I've got a model that I'm working that I've optimized using cython. The results of profiling now show that the main bottleneck is the repeated queries that I'm making to an sqlite database. The database is small (about 10 MB and can easily fit in memory), but I was wondering if there was a way to access sqlite using cython to speed up the data retrieval step. If all else fails, I could just store the entire database in a nested python dict and write a routine to query that data that way. I would, however, prefer to query it from the database and store the result of the query in a python dict.

Has anyone had any experience in using cython with SQLite? Would it be faster if I was using a different database (or type of storage, ie. HDF5 via PyTables)?

Any insight would be greatly appreciated.

Thanks,
Aman

Sturla Molden

unread,

Nov 17, 2011, 6:41:46 PM11/17/11

to cython...@googlegroups.com

Do you keep the database on disk or in memory? You can make a database
in memory by opening a database file with name ":memory:". Or you can
use a ramdisk to keep it in shared memory, which will allow multiple
processes to share database. Most likely your bottleneck is the disk
access, so get rid of that first.

BSD DB can be faster than Sqlite if you don't need SQL (i.e. it's more
like a Python dict).

Both Sqlite and BSD DB have C API's you can use from Cython. Though I
hardly think the Python wrapper is the important bottleneck here.

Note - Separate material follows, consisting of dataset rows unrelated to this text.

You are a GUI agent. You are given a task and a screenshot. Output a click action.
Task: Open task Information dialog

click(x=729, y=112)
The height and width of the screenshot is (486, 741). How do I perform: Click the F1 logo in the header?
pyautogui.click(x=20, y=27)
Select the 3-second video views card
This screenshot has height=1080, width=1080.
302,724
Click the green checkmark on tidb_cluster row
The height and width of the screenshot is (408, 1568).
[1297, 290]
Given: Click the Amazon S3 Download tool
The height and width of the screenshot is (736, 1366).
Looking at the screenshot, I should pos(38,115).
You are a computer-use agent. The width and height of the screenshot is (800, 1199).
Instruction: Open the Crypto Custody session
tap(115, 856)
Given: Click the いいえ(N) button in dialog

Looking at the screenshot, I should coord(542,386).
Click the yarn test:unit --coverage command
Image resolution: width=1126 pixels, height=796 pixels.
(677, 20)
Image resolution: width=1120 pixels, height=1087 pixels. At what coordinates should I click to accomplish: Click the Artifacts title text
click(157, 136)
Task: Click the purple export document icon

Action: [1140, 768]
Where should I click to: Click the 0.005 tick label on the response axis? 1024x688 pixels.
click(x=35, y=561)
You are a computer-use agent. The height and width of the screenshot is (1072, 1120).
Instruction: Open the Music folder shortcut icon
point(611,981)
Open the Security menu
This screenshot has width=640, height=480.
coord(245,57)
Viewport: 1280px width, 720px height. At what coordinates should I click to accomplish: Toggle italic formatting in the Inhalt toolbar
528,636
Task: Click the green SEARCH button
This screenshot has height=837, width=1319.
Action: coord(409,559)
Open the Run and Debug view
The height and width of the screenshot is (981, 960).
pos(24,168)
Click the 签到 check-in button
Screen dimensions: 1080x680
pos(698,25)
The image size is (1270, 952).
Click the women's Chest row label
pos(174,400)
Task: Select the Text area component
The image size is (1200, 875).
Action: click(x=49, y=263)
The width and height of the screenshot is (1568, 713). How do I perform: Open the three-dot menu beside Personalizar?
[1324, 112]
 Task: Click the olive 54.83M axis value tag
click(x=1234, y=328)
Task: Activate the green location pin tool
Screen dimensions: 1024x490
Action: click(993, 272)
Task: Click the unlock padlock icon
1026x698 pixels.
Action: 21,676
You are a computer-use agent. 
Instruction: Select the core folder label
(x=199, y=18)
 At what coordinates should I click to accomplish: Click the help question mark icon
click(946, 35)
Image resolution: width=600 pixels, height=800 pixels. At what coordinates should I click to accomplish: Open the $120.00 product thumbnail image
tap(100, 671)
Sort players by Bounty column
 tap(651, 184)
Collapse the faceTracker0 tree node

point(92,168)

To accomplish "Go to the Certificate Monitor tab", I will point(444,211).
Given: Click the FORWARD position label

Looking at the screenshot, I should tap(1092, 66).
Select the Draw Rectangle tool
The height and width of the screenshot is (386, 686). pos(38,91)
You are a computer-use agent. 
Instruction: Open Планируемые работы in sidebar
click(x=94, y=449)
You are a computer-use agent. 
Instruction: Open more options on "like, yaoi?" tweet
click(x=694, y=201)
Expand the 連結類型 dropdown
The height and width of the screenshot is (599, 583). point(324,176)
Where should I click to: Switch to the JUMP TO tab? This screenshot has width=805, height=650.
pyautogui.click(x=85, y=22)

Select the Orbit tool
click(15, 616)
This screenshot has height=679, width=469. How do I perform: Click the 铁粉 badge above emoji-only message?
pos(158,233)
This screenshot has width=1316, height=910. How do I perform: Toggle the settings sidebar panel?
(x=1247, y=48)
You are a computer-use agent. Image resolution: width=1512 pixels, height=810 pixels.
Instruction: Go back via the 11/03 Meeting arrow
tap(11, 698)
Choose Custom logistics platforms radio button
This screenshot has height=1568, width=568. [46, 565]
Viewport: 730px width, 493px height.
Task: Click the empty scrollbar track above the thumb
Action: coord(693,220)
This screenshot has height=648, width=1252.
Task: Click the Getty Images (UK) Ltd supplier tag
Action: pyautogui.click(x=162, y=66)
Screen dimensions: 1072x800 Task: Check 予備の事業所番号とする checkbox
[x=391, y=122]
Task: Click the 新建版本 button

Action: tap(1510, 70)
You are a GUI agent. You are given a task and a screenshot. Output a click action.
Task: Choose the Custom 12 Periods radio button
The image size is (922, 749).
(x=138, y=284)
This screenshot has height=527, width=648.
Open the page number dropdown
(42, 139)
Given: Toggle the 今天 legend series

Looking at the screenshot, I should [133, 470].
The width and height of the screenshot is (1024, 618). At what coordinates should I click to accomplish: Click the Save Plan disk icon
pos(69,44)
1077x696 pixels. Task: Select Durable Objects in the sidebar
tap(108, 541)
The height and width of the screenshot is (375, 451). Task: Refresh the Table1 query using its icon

HDF5/PyTables are typically used for something else than Sqlite: That
is, storing large array-based scientific data. That can be easier (and
faster) than e.g. keeping pickled NumPy arrays in BLOBs using Sqlite.

Sturla

Aman Thakral

unread,

Nov 17, 2011, 8:43:20 PM11/17/11

to cython...@googlegroups.com

I tried using apsw to create an in memory backup and using that, but it did not provide an improvement in speed. I'll take a look at BSD DB. I do like using a database since I'm working with spatiotemporal data (meteorological data from numerous weather stations) and its very easy to do an SQL query for a time range for a particular station. I'm not familiar with BSD DB, so I'm not sure how well its suited for the type of data that I have. I guess I'll have to dive into the cython docs and learn about using external C libraries with it.

Thanks for insight!

Aman

Dag Sverre Seljebotn

unread,

Nov 18, 2011, 3:15:35 AM11/18/11

to cython...@googlegroups.com

PyTables has support for selecting a subset of rows from a table quickly (it has some database indexes etc. that it uses -- used to be in pro version, but now the whole thing is OSS). So if you do not need RDBMS features like joins across tables etc. then I'd at least benchmark it.

DS
--
Sent from my Android phone with K-9 Mail. Please excuse my brevity.

Sturla Molden

unread,

Nov 18, 2011, 11:06:30 AM11/18/11

to cython...@googlegroups.com

Den 18.11.2011 02:43, skrev Aman Thakral

> I guess I'll have to dive into the cython docs and learn
> about using external C libraries with it.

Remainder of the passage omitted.